Et c’est bien là le gros problème des tribus amérindiennes : la  modernité double la transmission des pratiques ancestrales. Ces problèmes que vivent la tribu Embera nous est contés par le druide médecin qui nous fait visiter le village. « Pourtant » nous explique-t-il, « nous avons tout ici ! De l’eau pour étancher notre soif, du poisson pour nous nourrir. Les touristes qui viennent nous voir nous apportent l’argent nécessaire à la rénovation de notre village ainsi qu’à l’achat des biens que nous ne pouvons pas trouver sur place : essence, viande, boite de conserve…Je ne comprends pas cette volonté de quitter notre mode de vie ». Il nous présente ensuite l’école du village dans laquelle une maîtresse, envoyée par l’Education Nationale, enseigne aux plus jeunes enfants les bases des mathématiques, des langues et des plantes. Nous discutons ainsi plusieurs heures avec lui. Il est passionnant !

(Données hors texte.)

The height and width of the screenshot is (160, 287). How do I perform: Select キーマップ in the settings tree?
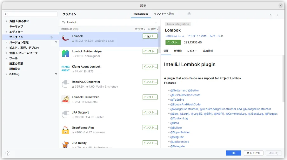click(16, 26)

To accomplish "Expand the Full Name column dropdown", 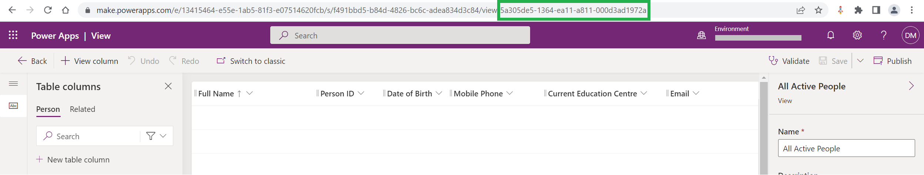I will pos(250,93).
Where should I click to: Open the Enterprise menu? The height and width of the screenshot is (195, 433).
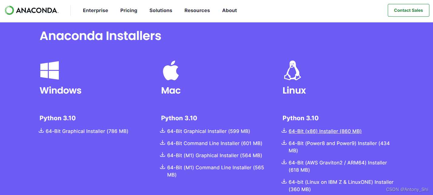click(96, 10)
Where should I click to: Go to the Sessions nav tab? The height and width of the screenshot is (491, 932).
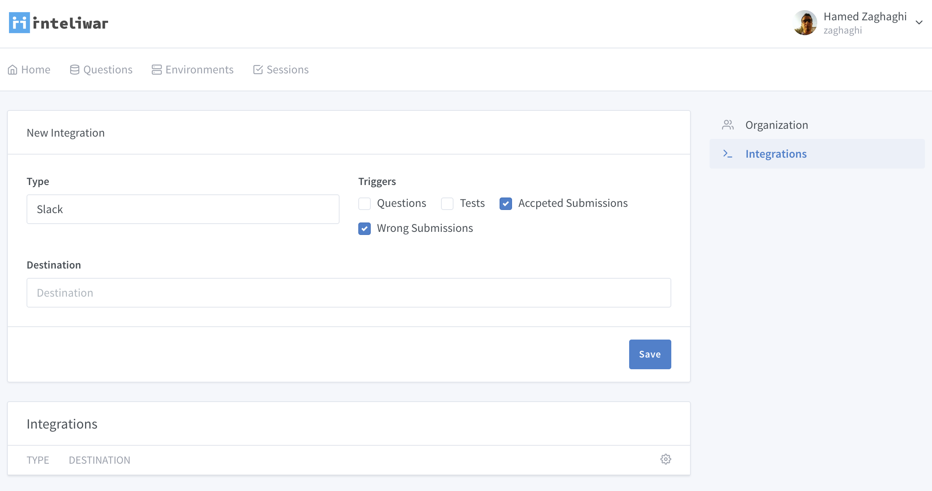point(287,70)
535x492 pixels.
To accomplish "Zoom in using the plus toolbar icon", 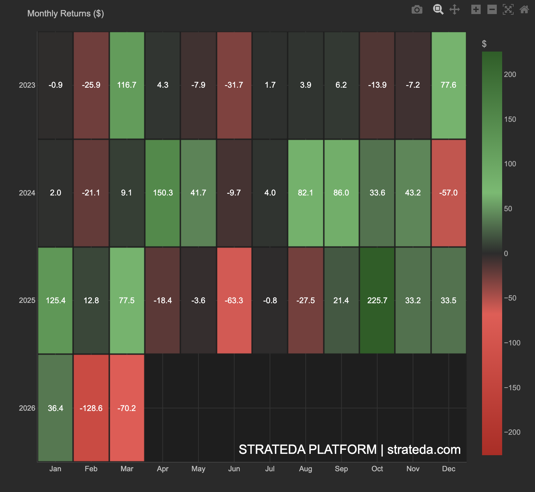I will (x=476, y=10).
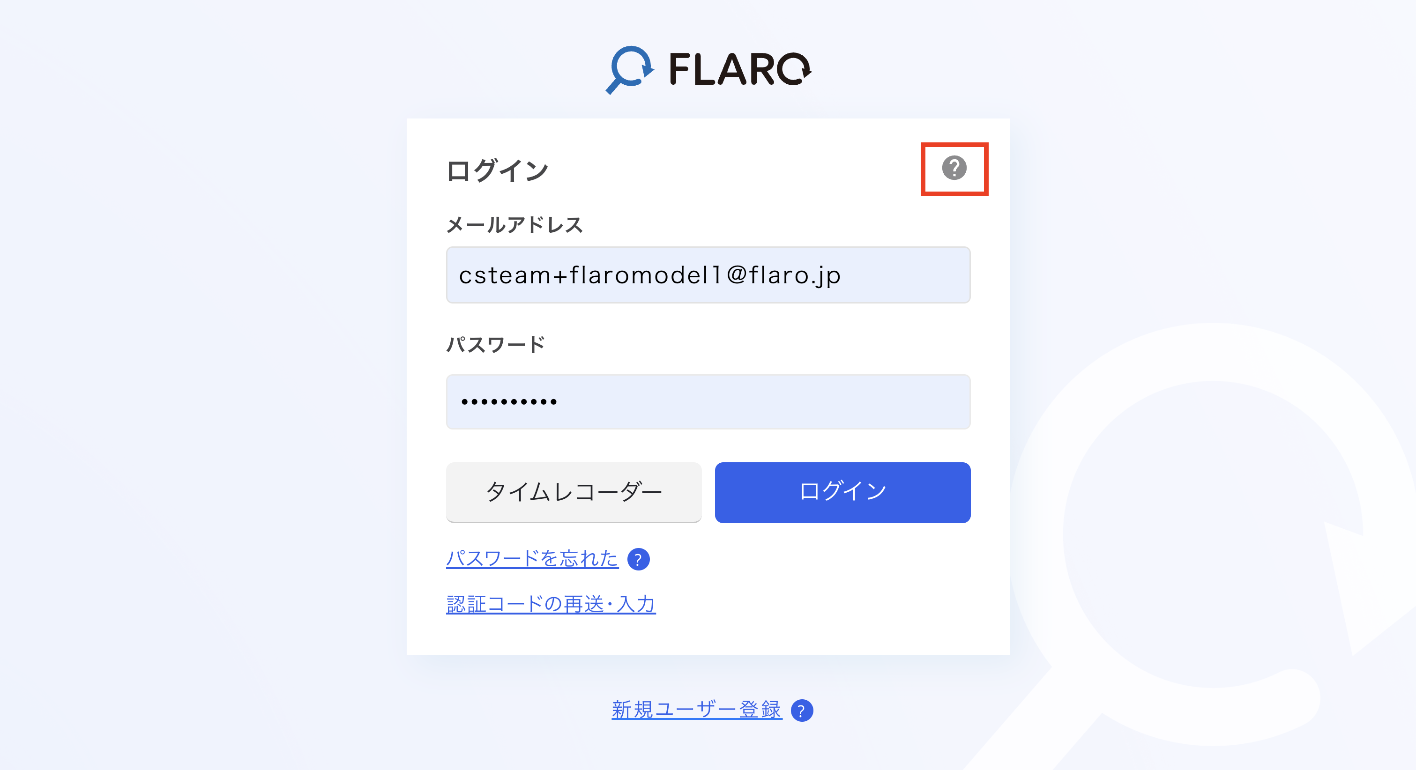
Task: Focus the パスワード input field
Action: tap(708, 402)
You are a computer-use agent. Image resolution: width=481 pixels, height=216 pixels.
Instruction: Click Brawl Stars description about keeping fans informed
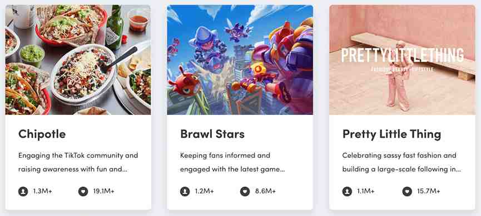pos(232,162)
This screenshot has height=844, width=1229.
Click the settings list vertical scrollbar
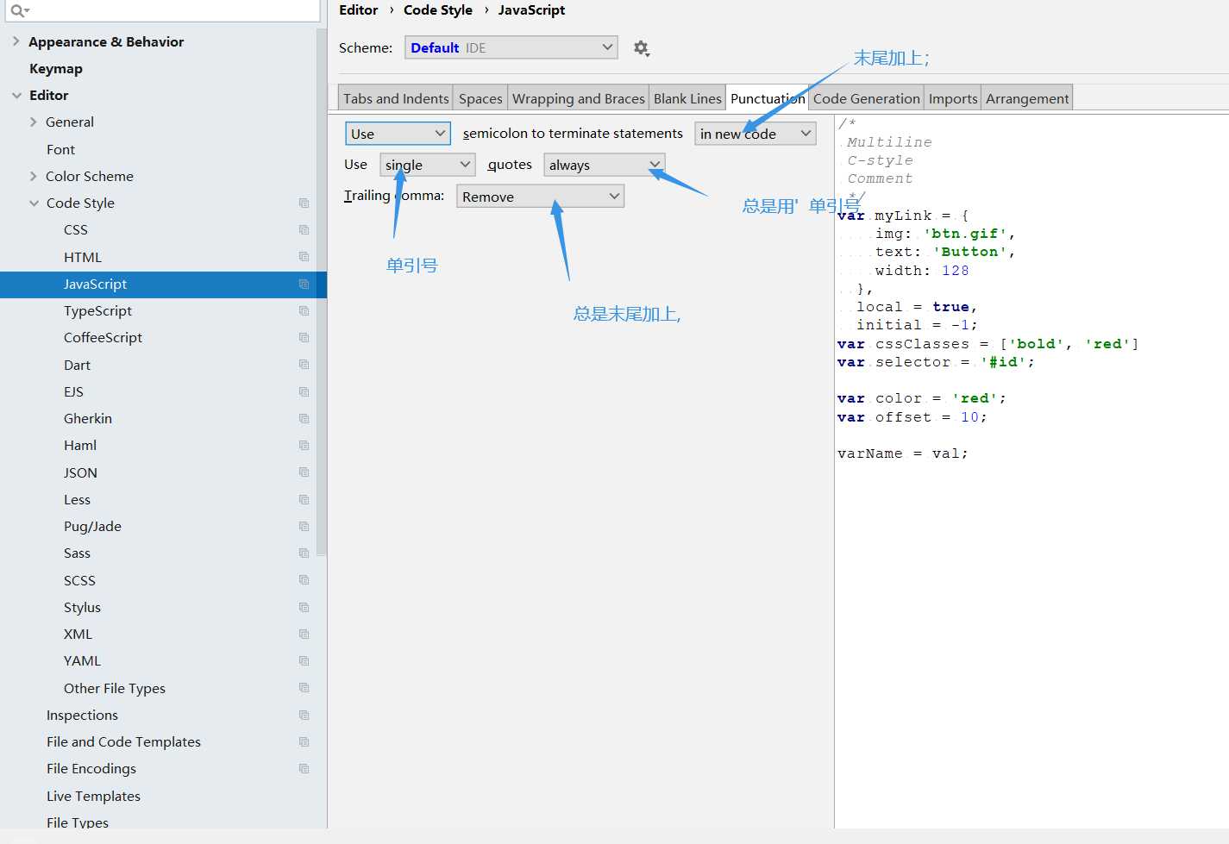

Et alors qu’une forte pluie s’abat sur nous, nous sommes appelés par la responsable de l’association pour manger. Au menu, une soupe de poissons et du poulet accompagné de manioc. Nous passons près de deux heures, éclairés à la bougie, à manger et à converser tant bien que mal avec nos nouveaux amis.

Enfant Embera au Panama

A la rencontre des caïmans

Nous avons simplement le temps de nous détendre quelques minutes dans notre hutte que nous sommes appelés par notre piroguier pour aller à la rencontre du caïman. Le moment tant redouté de ma femme est arrivé. Accompagnés de la jeune amoureuse de mon fils à qui il donne la main, nous nous embarquons pour un périple en pleine nuit sur le fleuve du Rio Gatún. Armé de sa lampe frontale, le piroguier aperçoit dans la nuit noire deux yeux rouges couleur sang. Doucement, il nous susurre : « It’s here ! »  après avoir éteint son moteur et laissé la pirogue avancer nonchalamment vers la direction souhaitée, il se saisit du caïman qu’il retire immédiatement de l’eau, le tout avec une facilité déconcertante. Sur la pirogue, mise à part ma fille qui s’approche de l’animal, le silence règne. Mais contre toute attente – et peut-être échaudée par nos taquineries – ma femme demande à tenir l’animal en prenant grand soin de lui fermer la bouche.. En un instant, ma femme vient de me remettre en place de la manière la plus noble possible : avec panache.

Indiens Emberas au Panama

Le deuxième jour

Le lendemain matin, nous nous réveillons encore somnolant. La jeune amoureuse de mon fils grimpe dans notre hutte pour nous informer grâce à la langue des signes que le repas est prêt. Nous rejoignons la hutte de la responsable dans laquelle nous prenons un petit-déjeuner à base de fruits frais et de galettes de riz. Nous sommes informés d’un départ imminent vers un autre secteur du Rio Gatún. Au programme : baignade, rencontre avec les locaux, découverte des singes et une surprise que nous vivrons au retour au village.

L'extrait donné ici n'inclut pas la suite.